William F Mitchell writes:
> Richard Maine wrote:
>
> > In some cases, you need parens
> > just to establish the mathematical meaning of an expression like
> > a*(b+c). You don't really care whether or not the compiler evaluates
> > it that way or expands it to a*b+a*c; whatever it finds faster is ok.
>
> I'm sure this is just a bad choice of example to make a good point, but this is
> one of the substitutions explicitly forbidden by the standard (although the
> substitution in the other direction is allowed). It is possible for the second
> expression to overflow when the first does not, if b and c are large and of
> opposite sign.
Yes, I expressed myself poorly. You are correct that the standard
forbids this expansion. That's because it has parens in it, and the
standard doesn't allow violation of parens.
I was trying to talk about the 2 separate reasons that you would want
to use parens - not two separate ways the compiler handles them.

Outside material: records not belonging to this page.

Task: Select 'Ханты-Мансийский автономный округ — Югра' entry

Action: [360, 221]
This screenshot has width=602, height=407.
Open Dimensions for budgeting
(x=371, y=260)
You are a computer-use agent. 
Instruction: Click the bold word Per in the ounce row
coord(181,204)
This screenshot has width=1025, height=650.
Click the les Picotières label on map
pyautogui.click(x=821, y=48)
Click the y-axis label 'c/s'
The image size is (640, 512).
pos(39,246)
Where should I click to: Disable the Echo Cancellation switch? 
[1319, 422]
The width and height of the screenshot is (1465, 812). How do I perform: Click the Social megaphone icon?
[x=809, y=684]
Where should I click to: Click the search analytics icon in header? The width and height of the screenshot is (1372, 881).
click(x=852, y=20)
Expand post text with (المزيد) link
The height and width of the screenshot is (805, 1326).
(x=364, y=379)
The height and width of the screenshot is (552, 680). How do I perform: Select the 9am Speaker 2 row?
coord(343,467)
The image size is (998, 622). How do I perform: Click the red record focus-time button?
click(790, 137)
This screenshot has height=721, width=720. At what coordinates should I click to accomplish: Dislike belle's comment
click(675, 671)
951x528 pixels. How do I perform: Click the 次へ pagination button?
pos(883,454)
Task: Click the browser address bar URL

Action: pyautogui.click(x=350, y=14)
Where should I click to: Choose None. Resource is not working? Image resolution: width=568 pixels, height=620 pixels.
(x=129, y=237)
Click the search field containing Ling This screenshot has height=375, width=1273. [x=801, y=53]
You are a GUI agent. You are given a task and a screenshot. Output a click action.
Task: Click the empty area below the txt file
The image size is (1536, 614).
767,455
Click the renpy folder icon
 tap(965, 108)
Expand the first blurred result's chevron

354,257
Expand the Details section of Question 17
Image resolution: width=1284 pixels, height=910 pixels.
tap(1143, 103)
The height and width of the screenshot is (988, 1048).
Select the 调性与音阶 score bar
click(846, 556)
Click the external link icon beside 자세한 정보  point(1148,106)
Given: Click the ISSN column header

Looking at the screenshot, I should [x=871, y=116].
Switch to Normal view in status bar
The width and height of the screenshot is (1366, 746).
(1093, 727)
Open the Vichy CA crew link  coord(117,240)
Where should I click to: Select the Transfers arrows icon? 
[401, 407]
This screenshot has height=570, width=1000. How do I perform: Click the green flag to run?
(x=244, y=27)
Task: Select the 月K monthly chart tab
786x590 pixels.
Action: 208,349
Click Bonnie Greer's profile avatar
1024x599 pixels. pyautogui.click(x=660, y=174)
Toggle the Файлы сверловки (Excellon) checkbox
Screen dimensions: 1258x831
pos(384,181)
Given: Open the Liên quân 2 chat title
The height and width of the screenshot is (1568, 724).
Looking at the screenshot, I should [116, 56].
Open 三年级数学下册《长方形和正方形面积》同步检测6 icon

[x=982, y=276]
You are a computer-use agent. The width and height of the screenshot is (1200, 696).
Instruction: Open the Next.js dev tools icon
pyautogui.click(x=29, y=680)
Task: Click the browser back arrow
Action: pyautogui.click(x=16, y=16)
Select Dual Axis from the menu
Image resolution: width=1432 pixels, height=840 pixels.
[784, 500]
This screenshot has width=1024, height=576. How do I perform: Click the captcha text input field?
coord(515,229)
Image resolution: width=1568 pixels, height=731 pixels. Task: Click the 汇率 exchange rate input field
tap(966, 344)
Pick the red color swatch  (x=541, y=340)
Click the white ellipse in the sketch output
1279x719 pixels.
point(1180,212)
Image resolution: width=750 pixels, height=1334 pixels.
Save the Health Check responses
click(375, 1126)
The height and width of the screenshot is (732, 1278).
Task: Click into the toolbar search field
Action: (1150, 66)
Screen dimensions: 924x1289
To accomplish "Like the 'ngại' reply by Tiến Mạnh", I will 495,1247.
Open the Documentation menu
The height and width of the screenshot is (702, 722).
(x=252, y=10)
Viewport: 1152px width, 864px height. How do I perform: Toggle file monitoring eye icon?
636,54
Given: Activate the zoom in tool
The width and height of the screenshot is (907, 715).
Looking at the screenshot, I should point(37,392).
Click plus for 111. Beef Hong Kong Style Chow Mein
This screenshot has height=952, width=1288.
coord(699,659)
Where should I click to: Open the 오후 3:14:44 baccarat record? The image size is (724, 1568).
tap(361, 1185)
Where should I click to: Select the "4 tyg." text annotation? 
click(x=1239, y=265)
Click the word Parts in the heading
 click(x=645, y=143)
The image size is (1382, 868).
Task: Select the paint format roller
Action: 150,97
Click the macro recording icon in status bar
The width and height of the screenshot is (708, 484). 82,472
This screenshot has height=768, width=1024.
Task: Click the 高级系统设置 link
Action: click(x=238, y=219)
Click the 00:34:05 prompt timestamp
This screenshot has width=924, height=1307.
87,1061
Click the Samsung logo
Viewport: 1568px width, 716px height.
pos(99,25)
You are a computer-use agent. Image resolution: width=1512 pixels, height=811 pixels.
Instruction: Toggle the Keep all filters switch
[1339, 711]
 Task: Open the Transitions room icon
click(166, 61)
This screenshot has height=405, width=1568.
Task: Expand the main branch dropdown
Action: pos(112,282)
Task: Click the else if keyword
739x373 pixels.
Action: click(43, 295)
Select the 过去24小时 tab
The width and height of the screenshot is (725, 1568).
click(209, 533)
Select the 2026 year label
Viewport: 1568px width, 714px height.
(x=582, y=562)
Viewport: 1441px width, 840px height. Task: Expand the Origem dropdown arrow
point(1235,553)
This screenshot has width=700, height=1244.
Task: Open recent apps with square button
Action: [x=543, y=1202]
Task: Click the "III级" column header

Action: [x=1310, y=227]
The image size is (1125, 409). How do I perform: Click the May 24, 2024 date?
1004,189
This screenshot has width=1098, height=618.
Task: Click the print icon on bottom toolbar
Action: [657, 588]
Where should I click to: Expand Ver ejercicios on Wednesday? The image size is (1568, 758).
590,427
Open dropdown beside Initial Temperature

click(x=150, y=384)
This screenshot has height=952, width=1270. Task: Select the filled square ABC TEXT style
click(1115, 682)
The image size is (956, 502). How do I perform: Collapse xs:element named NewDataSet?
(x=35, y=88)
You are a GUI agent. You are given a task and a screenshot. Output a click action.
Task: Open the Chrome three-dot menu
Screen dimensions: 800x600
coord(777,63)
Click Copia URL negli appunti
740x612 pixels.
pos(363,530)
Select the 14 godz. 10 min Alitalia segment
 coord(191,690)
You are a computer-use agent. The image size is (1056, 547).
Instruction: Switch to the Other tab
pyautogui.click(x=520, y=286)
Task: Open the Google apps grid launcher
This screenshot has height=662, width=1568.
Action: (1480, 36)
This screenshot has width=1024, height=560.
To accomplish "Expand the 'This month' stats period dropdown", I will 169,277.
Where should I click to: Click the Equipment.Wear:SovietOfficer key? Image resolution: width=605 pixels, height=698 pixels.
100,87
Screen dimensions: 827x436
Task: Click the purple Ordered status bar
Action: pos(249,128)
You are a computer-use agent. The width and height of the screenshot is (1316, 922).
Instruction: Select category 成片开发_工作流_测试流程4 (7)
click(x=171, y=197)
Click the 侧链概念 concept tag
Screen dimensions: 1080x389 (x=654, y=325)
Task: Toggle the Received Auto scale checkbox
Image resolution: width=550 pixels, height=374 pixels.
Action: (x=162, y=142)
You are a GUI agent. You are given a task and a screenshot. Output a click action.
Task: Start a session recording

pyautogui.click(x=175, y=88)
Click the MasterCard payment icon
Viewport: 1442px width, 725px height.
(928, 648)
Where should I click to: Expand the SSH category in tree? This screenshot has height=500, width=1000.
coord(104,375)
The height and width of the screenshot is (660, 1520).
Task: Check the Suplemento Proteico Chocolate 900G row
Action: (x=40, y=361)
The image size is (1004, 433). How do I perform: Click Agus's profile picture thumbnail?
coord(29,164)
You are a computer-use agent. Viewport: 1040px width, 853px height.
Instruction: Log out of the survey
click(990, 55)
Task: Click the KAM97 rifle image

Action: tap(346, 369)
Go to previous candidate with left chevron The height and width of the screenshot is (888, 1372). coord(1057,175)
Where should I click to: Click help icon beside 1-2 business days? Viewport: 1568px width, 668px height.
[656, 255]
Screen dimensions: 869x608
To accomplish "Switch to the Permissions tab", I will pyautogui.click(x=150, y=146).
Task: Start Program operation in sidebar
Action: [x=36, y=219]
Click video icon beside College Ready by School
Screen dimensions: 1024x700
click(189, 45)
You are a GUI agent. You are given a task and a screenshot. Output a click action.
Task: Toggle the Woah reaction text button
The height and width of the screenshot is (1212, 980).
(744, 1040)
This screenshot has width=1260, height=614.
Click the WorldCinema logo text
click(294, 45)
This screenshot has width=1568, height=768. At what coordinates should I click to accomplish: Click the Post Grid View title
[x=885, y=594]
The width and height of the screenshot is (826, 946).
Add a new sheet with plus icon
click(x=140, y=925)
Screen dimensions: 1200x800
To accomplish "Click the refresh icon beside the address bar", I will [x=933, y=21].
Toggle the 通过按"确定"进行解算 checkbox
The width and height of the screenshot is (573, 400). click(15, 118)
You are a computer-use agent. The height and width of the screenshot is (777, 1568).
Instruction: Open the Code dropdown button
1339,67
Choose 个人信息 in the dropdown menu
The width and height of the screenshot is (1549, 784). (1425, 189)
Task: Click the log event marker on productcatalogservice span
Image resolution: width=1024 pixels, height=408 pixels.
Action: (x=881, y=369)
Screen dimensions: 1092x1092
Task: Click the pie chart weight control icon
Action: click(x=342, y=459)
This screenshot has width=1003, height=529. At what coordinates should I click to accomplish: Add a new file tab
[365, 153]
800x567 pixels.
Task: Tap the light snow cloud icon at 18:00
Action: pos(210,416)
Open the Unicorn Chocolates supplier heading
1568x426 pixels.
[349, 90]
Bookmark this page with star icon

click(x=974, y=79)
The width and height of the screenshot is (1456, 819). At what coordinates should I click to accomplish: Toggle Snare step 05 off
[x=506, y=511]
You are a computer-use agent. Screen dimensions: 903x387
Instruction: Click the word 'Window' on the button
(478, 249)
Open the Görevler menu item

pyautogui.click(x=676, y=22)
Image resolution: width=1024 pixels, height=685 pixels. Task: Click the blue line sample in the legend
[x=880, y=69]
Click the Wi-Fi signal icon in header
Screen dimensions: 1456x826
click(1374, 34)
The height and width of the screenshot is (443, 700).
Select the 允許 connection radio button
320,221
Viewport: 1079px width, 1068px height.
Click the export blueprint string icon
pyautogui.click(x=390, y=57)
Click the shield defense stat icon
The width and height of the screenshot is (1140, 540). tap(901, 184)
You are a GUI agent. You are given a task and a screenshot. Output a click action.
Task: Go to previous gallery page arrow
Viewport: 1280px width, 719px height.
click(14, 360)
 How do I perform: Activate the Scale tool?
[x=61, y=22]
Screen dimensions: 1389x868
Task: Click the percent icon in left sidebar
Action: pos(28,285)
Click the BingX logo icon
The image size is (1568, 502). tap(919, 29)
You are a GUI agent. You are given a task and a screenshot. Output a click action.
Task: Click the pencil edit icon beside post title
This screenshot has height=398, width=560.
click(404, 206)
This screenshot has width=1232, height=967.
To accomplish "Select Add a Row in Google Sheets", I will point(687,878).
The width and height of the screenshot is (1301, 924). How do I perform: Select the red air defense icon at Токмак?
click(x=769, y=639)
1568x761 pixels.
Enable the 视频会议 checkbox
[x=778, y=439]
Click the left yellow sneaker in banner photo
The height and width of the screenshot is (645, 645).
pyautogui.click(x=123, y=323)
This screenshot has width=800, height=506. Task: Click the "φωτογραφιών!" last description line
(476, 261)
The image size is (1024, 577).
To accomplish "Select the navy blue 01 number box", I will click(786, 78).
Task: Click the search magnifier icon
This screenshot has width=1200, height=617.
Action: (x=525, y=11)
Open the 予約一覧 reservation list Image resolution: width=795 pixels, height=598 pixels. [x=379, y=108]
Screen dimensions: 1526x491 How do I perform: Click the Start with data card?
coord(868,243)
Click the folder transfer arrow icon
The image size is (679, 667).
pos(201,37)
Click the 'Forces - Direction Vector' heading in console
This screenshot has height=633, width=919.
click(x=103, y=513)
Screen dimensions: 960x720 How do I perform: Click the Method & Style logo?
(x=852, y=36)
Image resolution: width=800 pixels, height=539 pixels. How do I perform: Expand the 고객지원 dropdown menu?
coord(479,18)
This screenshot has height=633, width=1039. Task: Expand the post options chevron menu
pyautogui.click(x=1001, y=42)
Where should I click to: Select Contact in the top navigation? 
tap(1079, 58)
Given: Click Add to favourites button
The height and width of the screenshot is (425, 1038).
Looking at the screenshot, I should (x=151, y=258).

The compiler can't tell the difference between these two reasons,
and that's the problem.
My purpose in this para was just to focus on the user's intent instead of the
requirements of the standard. That the user might have written the
expression and not cared which way the compiler did it. But the
compiler can't read the user's mind - only the code - so it interprets
the parens in both ways - as defining the expression and as limiting
its options for optimization.
Agree its probably a bad choice of example. I just used the first
expression with parens that came to mind. Its pretty hard to imagine
a case where it would actually make sense to do a*b+a*c. Perhaps a*b
and a*c had just been used in previous lines and were still handy in
registers or something. That might do it.